Although the applicant is correct in stating that the Court declared the costs agreement void pursuant to s 327 of the Legal Profession Act 2007 (Qld), that is primarily a procedural provision. The substantive grounds for the voidance of the conditional costs agreement were articulated under ss 323(3)(d) and (e) of that Act. The amendment of the substantive grounds and particulars of the claim constituted a significant and material change in the case of the applicant eventuating after the settlement offer. Despite the fact that the other grounds articulated in the originating application and statement of claim were not formally abandoned or discharged, the submissions later filed by the parties primarily related to the grounds under ss 323(3)(d) and (e). Accordingly, the Court found in favour of the applicant on such grounds, and did not find it necessary to deal with the applicant’s submissions under s 324 of the Legal Profession Act 2007 (Qld).
Assuming that the applicant would have been successful under s 324, the introduction of the ss 323(3)(d) and (e) grounds after the settlement offer to the respondent nonetheless constituted to a significant and material change in the proceedings. The respondent was deprived of the opportunity to conduct a fully informed assessment of the merits of the applicant’s claim at the time of the settlement offer, which may have altered the respondent’s decision to refuse the offer. Accordingly, to order costs against the respondent on an indemnity basis would be unfair or unjust to the respondent.

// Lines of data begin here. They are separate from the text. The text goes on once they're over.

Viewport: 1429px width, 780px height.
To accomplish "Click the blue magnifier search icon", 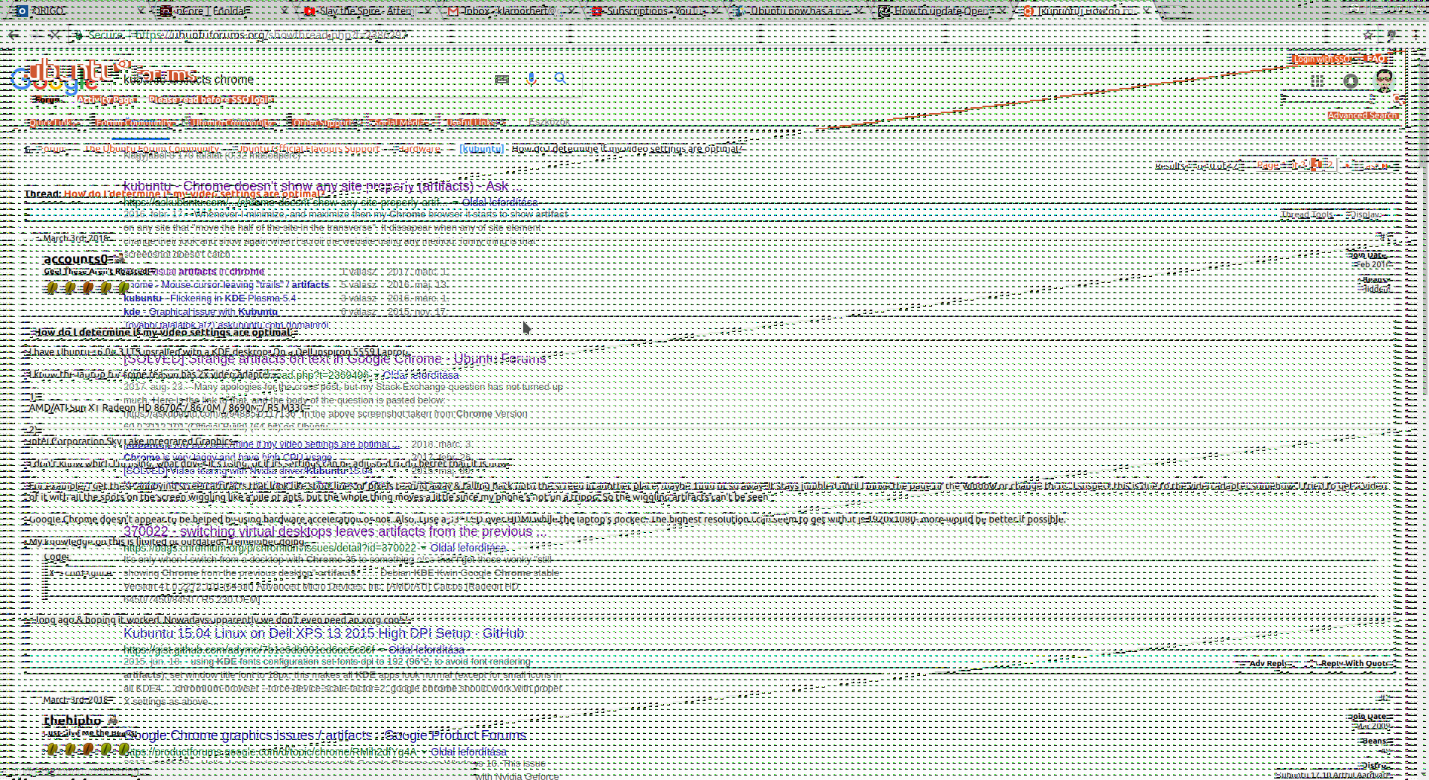I will click(560, 79).
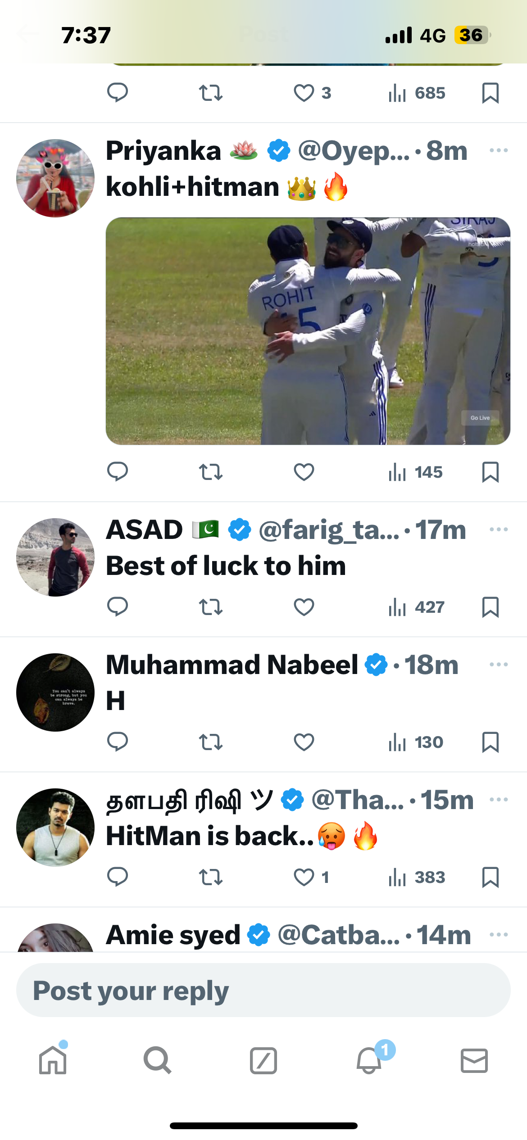The height and width of the screenshot is (1140, 527).
Task: Like Priyanka's kohli+hitman post
Action: point(304,472)
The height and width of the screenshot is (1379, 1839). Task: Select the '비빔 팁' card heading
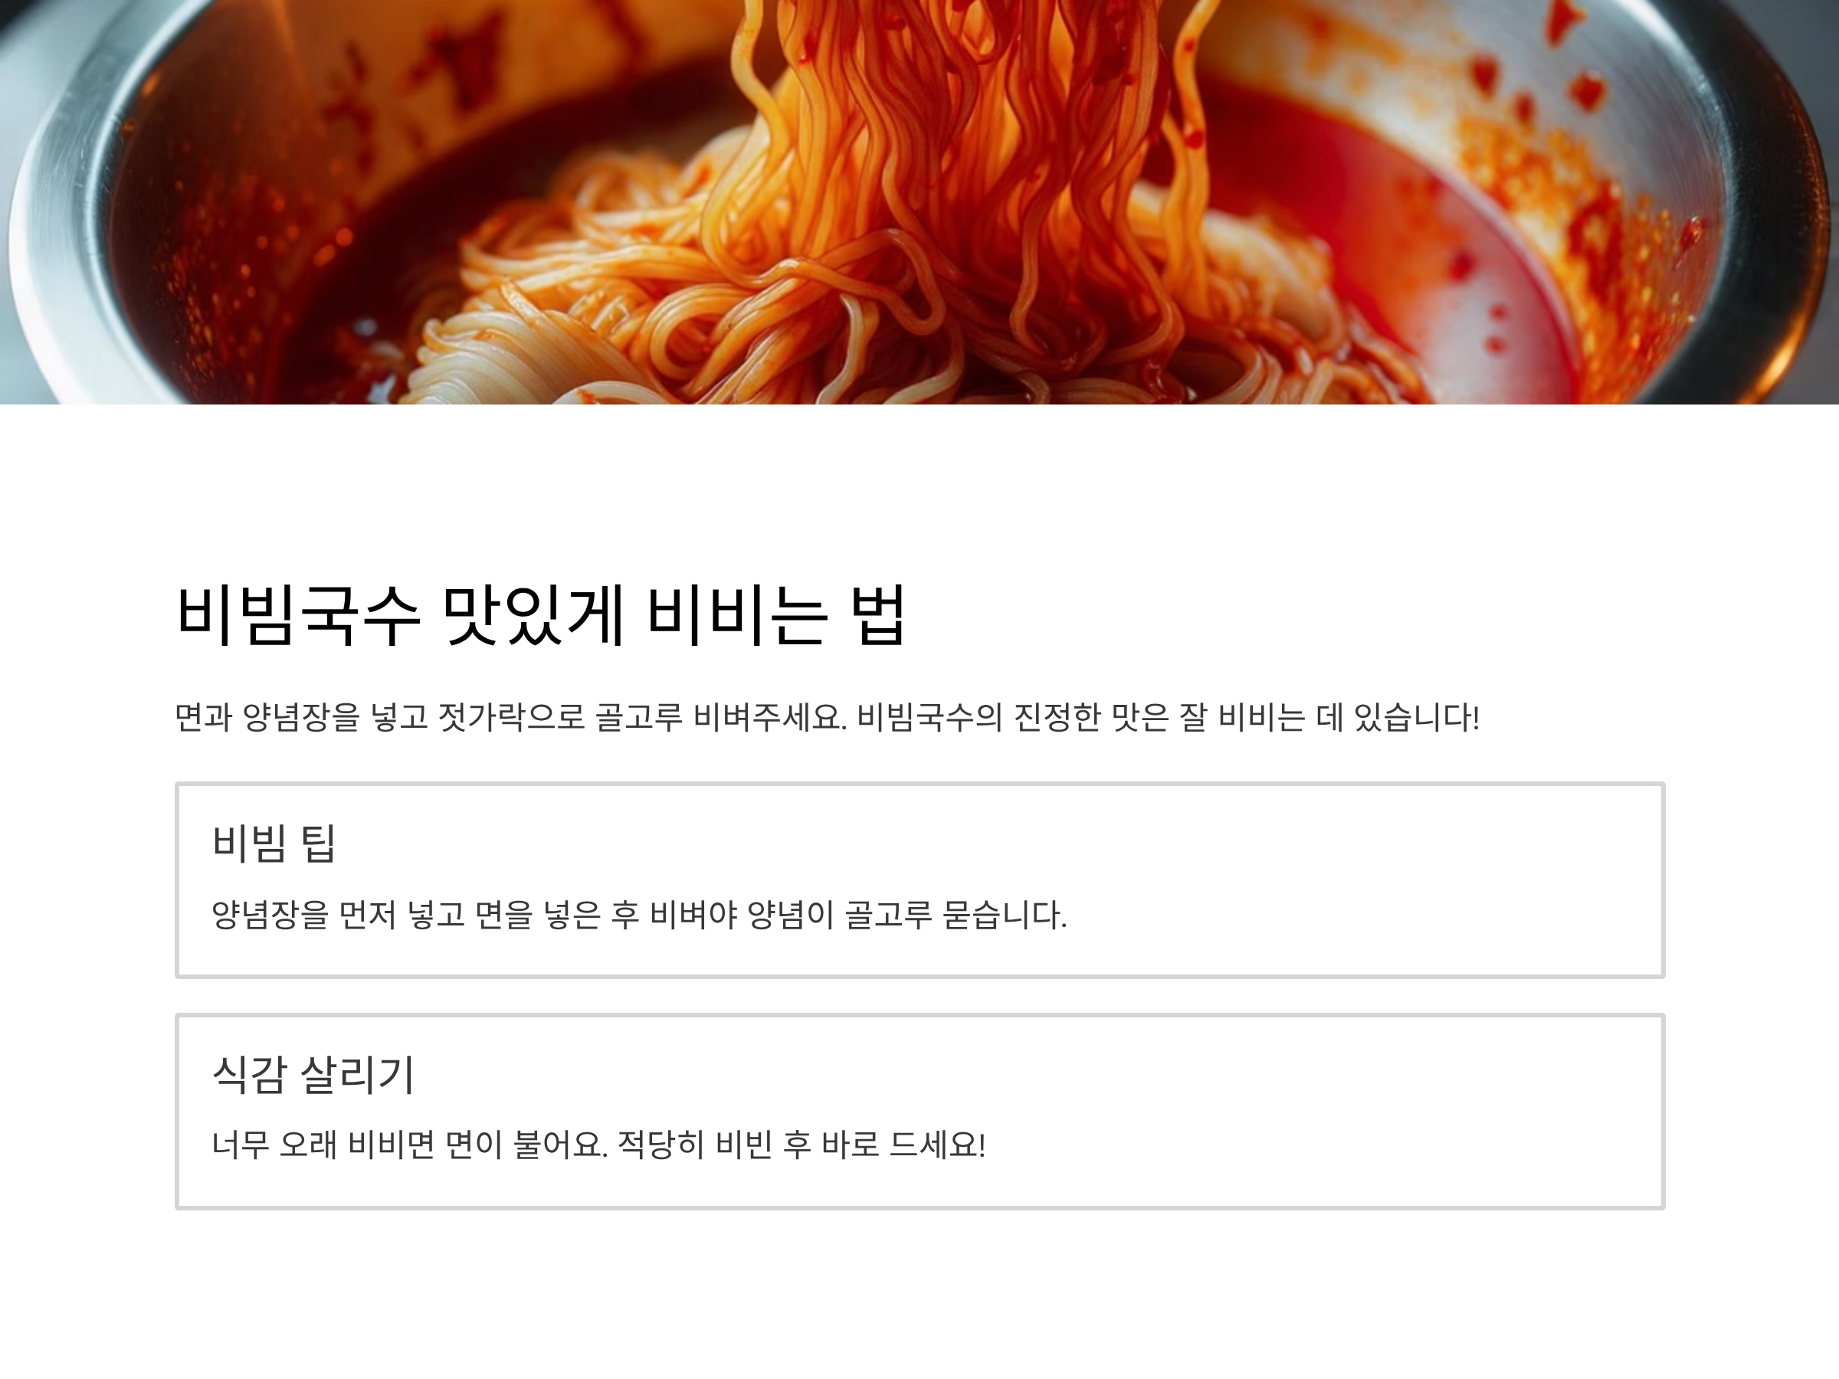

Effect of the Applicant’s Offer of 10 February 2015
The applicant renewed her settlement offer on 10 February 2015 after the relevant hearing and exchange of submissions. For the reasons described above at [10]-[11], the offer complied with the requirements prescribed under r 360(1) of the Uniform Civil Procedure Rules 1999 (Qld). Accordingly, the Court is required to order costs on an indemnity basis unless another order is “appropriate”.
The offer on 10 February 2015 was submitted by the applicant to the respondent after the formal hearing and exchange of submissions. If the respondent had accepted the settlement offer, any public or private resources preserved would have been nominal. As this fails to achieve the statutory objectives of r 360(1) of the Rules, it is appropriate to order costs on the standard basis.
Findings
The respondent’s offer submitted to the applicant on 18 December 2014 did not comply with the requirements prescribed under r 361 of the Rules.
The applicant’s offer submitted to the respondent on 24 December 2014 complied with the requirements of r 360(1) of the Rules, but preceded a significant and material change in the proceedings which was of such a nature that the respondent was deprived of the opportunity to conduct a fully informed assessment of the merits of the case prior to the expiration of the offer. This renders it unfair or unjust to order costs on an indemnity basis in reliance on the 24 December 2014 offer, with the result that it is appropriate to order costs on a non-indemnity basis.
The applicant’s offer submitted to the respondent on 10 February 2015 complied with the requirements of r 360(1) of the Rules, but even if it had been accepted, the offer would not have saved significant public or private resources. This renders it appropriate to order costs on a non-indemnity basis.
Notwithstanding the non-applicability of rr 360 and 361 of the Uniform Civil Procedure Rules 1999 (Qld), the applicant was ultimately successful in her claim. The general rule is that costs follow the event, and should be assessed on a standard basis. There are no exceptional features of this case justifying a departure from these principles. Accordingly, the Court should order costs in favour of the applicant, to be assessed on the standard basis.
Orders
The respondent is to pay the applicant’s costs of and incidental to the proceedings, to be assessed on the standard basis.